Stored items
______

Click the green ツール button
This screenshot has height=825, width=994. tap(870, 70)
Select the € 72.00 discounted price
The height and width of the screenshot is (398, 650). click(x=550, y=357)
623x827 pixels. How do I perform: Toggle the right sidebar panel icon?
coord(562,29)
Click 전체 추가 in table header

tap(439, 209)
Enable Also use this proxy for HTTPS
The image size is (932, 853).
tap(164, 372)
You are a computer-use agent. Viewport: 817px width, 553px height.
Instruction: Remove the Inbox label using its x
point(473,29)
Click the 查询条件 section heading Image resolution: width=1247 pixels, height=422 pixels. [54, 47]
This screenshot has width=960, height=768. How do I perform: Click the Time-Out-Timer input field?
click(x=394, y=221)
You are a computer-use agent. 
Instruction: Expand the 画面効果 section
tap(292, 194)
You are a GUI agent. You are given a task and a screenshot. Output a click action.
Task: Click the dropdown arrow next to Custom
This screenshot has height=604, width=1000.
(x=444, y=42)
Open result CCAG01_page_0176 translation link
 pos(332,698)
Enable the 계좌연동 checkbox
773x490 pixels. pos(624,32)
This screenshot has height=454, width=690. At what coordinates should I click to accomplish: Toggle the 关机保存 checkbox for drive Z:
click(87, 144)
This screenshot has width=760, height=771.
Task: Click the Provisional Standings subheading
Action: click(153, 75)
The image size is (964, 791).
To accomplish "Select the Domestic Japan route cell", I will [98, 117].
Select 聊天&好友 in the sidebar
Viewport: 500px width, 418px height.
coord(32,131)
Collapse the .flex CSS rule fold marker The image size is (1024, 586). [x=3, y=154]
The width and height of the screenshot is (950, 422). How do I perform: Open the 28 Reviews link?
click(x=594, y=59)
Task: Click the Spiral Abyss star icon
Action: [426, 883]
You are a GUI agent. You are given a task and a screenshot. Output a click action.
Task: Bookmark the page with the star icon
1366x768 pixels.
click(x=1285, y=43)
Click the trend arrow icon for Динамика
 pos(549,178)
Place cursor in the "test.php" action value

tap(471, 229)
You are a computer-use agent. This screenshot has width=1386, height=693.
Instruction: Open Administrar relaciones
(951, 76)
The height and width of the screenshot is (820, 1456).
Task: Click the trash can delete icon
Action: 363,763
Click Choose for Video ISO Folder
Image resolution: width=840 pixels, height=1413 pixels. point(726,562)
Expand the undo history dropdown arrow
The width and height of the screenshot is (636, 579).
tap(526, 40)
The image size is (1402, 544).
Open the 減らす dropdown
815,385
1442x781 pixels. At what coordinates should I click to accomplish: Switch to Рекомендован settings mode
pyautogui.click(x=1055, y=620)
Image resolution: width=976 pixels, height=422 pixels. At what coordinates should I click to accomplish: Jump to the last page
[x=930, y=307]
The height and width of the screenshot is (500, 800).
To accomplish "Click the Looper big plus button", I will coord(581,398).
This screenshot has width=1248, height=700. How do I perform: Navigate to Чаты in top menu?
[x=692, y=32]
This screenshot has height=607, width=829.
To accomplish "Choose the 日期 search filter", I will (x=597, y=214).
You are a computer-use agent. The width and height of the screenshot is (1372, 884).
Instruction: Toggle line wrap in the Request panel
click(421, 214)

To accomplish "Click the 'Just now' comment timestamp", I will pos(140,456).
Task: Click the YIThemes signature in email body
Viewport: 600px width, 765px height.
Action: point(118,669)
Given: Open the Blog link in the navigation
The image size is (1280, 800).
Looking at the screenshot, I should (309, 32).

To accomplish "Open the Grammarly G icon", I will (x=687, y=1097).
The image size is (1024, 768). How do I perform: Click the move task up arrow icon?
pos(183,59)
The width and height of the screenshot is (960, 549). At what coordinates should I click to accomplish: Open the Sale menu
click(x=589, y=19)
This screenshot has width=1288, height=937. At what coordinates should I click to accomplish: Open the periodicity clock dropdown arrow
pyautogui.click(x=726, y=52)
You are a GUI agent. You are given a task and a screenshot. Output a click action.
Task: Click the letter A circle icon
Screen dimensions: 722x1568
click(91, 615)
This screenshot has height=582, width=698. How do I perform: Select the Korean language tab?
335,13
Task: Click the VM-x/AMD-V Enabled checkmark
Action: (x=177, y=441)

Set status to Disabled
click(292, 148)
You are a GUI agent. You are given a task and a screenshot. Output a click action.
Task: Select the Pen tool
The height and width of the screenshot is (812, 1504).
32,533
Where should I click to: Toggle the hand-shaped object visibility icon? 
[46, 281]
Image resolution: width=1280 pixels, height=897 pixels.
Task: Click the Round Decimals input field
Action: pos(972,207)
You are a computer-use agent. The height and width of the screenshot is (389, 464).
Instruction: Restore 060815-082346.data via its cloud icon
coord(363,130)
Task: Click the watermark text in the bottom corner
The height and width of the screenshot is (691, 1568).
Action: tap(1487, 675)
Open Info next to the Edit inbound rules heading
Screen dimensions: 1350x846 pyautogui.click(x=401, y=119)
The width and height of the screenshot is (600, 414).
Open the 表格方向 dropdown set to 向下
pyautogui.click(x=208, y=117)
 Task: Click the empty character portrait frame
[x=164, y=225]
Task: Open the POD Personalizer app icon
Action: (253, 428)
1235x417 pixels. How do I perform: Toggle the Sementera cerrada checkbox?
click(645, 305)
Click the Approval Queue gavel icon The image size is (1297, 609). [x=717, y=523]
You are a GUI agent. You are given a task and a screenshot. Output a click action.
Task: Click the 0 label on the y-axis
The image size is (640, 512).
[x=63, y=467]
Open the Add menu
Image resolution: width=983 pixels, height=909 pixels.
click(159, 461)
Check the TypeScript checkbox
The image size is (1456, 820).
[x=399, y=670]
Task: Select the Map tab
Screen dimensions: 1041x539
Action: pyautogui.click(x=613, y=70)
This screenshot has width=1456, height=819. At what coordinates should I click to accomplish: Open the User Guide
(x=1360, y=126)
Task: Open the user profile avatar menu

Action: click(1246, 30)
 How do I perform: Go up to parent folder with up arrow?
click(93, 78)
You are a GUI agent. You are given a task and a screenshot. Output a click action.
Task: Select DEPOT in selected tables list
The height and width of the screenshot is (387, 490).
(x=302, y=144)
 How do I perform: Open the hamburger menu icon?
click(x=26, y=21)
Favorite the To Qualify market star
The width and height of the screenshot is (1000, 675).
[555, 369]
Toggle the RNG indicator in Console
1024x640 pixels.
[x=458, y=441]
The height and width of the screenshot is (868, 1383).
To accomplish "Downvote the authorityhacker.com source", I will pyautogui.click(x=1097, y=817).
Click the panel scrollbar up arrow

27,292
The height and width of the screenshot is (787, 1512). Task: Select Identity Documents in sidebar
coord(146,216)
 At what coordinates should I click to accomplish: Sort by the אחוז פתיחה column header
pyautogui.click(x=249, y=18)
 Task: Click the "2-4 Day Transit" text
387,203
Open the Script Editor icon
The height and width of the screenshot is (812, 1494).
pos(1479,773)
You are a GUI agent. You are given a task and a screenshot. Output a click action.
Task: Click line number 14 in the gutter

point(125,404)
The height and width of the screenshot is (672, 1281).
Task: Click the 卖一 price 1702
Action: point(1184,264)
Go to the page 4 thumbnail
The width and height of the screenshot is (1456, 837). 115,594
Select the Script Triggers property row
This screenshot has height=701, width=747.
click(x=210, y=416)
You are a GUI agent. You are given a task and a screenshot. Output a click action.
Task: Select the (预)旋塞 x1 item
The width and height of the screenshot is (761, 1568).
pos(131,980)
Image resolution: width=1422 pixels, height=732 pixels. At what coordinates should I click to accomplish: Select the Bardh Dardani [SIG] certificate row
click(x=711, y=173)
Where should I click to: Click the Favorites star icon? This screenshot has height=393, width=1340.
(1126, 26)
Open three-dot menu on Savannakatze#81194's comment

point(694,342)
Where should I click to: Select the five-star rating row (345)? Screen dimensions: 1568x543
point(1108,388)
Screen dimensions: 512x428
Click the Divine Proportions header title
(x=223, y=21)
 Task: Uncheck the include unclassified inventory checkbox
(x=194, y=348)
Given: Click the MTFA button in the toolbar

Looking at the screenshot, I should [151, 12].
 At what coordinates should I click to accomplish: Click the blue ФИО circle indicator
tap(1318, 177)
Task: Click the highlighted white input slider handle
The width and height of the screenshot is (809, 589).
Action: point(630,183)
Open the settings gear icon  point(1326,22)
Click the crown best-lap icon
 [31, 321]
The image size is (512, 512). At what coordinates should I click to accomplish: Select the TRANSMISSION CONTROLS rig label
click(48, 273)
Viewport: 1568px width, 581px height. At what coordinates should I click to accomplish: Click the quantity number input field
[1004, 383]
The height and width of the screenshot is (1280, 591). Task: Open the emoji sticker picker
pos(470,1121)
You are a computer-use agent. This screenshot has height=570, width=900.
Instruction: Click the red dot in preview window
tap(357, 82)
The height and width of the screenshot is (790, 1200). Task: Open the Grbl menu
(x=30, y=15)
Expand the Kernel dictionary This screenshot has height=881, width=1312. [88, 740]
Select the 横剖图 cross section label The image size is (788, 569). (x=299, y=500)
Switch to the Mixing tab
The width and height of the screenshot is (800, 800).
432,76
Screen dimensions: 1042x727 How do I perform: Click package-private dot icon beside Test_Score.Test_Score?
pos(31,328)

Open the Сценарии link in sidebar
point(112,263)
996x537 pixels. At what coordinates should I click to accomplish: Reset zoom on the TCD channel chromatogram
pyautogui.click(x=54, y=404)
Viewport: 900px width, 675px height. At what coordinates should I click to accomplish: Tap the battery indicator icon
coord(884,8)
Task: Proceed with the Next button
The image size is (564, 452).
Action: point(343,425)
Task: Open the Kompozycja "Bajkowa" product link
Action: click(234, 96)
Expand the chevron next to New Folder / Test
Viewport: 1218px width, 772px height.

______

Only lines with the word "computer" are wanted; pull each of them from the records.

You are a computer-use agent. Viewport: 817px width, 553px height.
You are a computer-use agent. 
You are a computer-use agent. This screenshot has width=1386, height=693.
You are a computer-use agent. The width and height of the screenshot is (1372, 884).
You are a computer-use agent. The height and width of the screenshot is (389, 464).
You are a computer-use agent. This screenshot has height=570, width=900.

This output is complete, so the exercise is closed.